*Assignment*. Which of the lines below contain the string "computer"? Copy each one.

══ Information supplied

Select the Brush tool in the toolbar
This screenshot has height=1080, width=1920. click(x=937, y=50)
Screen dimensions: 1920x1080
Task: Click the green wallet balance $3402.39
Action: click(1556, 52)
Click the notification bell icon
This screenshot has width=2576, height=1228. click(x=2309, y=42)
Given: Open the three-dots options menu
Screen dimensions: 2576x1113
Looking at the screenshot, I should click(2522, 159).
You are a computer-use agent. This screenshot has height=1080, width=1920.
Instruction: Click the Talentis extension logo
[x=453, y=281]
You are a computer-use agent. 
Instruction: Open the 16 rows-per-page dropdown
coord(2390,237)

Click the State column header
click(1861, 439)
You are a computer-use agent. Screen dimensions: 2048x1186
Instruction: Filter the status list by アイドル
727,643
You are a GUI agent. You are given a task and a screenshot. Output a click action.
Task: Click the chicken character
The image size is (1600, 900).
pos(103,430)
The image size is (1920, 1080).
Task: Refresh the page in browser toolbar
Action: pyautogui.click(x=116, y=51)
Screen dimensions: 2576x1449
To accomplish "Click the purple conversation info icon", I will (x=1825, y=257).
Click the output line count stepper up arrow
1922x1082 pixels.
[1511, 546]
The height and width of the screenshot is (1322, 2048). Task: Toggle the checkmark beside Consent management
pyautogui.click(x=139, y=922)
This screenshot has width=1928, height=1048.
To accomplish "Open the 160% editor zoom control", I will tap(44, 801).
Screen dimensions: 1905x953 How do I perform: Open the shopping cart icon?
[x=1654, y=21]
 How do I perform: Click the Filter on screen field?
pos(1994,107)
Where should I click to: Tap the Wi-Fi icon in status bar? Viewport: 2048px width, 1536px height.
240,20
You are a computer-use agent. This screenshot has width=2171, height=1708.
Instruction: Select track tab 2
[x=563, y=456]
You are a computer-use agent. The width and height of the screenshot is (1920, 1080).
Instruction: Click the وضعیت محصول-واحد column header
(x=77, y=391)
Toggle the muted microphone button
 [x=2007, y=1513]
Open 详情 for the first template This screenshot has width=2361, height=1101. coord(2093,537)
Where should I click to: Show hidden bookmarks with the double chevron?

════

*Exercise result*.
You are a computer-use agent. This screenshot has height=1080, width=1920.
You are a computer-use agent. 
You are a computer-use agent. Screen dimensions: 2048x1186
You are a computer-use agent. This screenshot has width=2171, height=1708.
You are a computer-use agent. The width and height of the screenshot is (1920, 1080).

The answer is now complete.